L’occasion était bonne pour le nouveau ministre de la Justice Marafa Traoré, de donner son point de vue sur la question. C’est environ une soixantaine de personnes qui sont aujourd’hui condamnées à morts qui vont bénéficier de la prison à perpétuité, lorsque l’assemblée adoptera le projet de loi.

C’est lors du Conseil des ministres du mercredi 17 octobre, qu’il a été adopté un projet de loi portant abolition de la peine de mort. La question que l’on est en droit de se poser est de savoir si l’abolition de la peine de mort ne va pas accroître la criminalité dans notre pays.

Mais, aux dires de Marafa Traoré, le nouveau ministre de la Justice qui n’a pas voulu citer le nom d’un quelconque pays, que malgré l’application de la peine de mort, la criminalité n’a pas baissé. Toute chose qui fera dire au ministre que la peine à perpétuité est une sanction qui va remplacer désormais la peine de mort.

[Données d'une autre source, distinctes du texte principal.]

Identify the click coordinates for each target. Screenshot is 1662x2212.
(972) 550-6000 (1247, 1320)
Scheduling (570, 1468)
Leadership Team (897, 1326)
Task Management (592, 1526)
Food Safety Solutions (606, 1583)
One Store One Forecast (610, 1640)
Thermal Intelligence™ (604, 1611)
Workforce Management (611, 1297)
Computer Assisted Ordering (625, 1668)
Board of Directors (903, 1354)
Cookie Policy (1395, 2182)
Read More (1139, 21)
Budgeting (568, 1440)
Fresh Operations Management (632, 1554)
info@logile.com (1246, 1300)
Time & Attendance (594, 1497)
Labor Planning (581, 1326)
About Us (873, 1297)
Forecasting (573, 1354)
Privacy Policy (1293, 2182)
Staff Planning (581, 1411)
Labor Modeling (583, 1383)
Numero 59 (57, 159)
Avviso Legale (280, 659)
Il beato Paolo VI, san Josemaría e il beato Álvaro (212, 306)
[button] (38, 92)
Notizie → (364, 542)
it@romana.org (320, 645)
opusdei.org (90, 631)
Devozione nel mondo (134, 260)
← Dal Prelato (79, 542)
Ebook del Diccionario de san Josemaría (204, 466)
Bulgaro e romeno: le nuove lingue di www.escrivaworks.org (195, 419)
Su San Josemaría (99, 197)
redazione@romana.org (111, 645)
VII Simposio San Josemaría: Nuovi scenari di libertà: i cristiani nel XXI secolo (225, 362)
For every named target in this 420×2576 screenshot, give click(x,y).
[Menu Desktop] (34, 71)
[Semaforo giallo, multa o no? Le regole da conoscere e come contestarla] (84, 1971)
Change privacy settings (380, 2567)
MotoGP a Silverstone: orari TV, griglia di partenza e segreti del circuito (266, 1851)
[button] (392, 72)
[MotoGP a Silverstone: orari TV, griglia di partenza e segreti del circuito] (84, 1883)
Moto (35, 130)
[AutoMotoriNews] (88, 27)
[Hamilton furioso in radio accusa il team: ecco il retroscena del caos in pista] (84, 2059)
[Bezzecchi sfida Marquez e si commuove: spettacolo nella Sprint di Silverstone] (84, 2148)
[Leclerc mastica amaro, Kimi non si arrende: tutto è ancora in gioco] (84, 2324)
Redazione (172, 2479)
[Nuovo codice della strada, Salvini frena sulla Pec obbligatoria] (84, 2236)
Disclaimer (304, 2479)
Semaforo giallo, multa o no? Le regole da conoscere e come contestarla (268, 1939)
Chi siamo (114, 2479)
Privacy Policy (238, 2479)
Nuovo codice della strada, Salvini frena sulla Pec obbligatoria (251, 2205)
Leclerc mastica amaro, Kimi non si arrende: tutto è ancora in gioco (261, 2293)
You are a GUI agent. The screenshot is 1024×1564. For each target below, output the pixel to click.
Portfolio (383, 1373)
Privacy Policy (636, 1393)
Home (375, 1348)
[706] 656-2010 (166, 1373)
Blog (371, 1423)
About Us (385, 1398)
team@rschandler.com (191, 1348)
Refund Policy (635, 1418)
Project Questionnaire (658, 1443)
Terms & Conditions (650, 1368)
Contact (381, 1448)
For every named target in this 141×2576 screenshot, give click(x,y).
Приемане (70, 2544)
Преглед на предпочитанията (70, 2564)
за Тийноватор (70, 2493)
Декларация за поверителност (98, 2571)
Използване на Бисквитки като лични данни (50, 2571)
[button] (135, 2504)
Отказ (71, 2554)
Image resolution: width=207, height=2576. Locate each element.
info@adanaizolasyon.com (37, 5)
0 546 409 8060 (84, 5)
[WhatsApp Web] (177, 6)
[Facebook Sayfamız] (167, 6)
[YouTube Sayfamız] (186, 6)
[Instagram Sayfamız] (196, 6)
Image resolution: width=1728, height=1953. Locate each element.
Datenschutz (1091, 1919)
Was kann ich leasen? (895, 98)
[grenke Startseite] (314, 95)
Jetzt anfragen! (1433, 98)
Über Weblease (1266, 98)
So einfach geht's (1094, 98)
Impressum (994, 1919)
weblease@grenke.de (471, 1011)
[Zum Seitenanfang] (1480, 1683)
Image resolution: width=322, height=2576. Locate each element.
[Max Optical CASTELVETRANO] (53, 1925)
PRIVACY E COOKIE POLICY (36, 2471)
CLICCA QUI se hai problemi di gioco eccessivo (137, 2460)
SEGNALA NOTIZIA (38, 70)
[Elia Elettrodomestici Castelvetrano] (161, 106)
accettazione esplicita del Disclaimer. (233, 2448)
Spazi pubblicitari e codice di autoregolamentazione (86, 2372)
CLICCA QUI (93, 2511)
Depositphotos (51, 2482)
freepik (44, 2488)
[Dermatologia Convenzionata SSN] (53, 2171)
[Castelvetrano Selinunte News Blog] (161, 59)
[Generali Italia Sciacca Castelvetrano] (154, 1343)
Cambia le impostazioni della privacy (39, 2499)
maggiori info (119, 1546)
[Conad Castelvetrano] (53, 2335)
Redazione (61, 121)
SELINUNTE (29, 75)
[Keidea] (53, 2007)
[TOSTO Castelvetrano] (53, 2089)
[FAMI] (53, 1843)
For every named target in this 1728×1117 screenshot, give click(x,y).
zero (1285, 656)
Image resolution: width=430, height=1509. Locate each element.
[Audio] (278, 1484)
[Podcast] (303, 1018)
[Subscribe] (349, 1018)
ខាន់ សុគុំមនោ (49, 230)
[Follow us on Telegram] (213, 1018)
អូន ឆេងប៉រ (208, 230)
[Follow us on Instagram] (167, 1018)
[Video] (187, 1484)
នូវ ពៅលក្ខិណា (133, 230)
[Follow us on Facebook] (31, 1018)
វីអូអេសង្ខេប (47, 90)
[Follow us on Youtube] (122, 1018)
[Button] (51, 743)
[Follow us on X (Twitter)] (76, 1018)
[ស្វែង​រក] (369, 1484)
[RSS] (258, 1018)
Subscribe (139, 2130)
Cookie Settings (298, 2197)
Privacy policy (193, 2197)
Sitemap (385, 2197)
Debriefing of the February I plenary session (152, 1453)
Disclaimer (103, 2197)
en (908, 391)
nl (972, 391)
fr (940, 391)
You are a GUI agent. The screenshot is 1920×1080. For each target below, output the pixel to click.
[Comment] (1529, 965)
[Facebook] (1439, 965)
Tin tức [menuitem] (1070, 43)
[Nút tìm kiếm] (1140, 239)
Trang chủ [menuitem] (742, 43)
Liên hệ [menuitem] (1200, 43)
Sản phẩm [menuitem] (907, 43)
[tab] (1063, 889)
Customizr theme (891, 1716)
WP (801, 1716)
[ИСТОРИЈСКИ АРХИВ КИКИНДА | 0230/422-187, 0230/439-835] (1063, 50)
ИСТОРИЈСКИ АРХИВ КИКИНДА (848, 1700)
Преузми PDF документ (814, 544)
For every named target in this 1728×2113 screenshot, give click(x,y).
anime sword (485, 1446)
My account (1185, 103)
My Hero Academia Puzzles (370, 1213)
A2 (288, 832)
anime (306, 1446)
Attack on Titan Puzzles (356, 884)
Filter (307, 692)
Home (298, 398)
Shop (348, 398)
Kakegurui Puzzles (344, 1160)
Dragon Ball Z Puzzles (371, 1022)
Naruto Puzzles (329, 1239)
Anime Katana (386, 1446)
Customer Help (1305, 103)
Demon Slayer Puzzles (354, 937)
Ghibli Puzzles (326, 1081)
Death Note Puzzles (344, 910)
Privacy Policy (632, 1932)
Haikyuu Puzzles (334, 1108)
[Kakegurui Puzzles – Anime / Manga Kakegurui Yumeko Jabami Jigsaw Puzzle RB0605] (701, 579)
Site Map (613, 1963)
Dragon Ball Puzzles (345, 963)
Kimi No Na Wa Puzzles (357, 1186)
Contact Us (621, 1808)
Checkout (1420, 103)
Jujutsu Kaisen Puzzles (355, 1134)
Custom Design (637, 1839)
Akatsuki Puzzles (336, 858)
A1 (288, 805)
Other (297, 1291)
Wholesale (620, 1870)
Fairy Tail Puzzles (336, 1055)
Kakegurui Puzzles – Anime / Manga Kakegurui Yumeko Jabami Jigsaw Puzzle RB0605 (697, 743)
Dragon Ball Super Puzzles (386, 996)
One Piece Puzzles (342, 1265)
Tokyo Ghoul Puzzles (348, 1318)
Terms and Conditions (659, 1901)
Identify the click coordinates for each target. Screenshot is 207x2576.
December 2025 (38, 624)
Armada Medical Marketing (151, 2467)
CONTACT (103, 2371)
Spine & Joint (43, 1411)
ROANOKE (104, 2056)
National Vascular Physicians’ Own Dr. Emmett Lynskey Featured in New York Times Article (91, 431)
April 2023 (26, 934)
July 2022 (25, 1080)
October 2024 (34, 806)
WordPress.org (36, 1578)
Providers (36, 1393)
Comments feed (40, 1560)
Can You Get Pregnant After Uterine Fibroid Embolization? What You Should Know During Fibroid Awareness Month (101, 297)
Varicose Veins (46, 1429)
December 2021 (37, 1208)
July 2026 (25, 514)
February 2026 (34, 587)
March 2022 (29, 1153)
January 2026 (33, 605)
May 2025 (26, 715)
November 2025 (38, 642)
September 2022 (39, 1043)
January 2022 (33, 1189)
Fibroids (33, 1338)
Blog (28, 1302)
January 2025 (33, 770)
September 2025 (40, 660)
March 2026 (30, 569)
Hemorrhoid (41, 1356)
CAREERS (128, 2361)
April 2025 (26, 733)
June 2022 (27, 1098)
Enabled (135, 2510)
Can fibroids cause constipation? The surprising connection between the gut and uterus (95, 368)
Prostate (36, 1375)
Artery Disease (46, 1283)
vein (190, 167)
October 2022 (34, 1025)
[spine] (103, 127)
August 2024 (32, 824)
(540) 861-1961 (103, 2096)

Il notera que le Mali faisait partie des pays abolitionnistes dans la pratique dans la mesure où depuis 1980 ce sont seulement deux condamnés à mort pour meurtre et vol à main armée qui ont été passés par les armes.

Et depuis cette date, les peines de mort prononcées sont commuées en réclusion criminelle à perpétuité par grâce présidentielle. C’est pour cela qu’il a soutenu que les plus hautes autorités de notre pays, profondément imprégnées des valeurs d’humanisme, ont fait le choix de ne pas ôter la vie à un être.

En supprimant la peine de mort, le Mali met en accord ses principes et ses règles avec la disposition de sa loi fondamentale dont l’article 1er prescrit que « la personne humaine est sacrée et inviolable. Tout individu a droit à la vie, à la liberté, à la sécurité et à l’intégrité de sa personne » et, d’autre part, avec des engagements internationaux auxquels il a souscrit.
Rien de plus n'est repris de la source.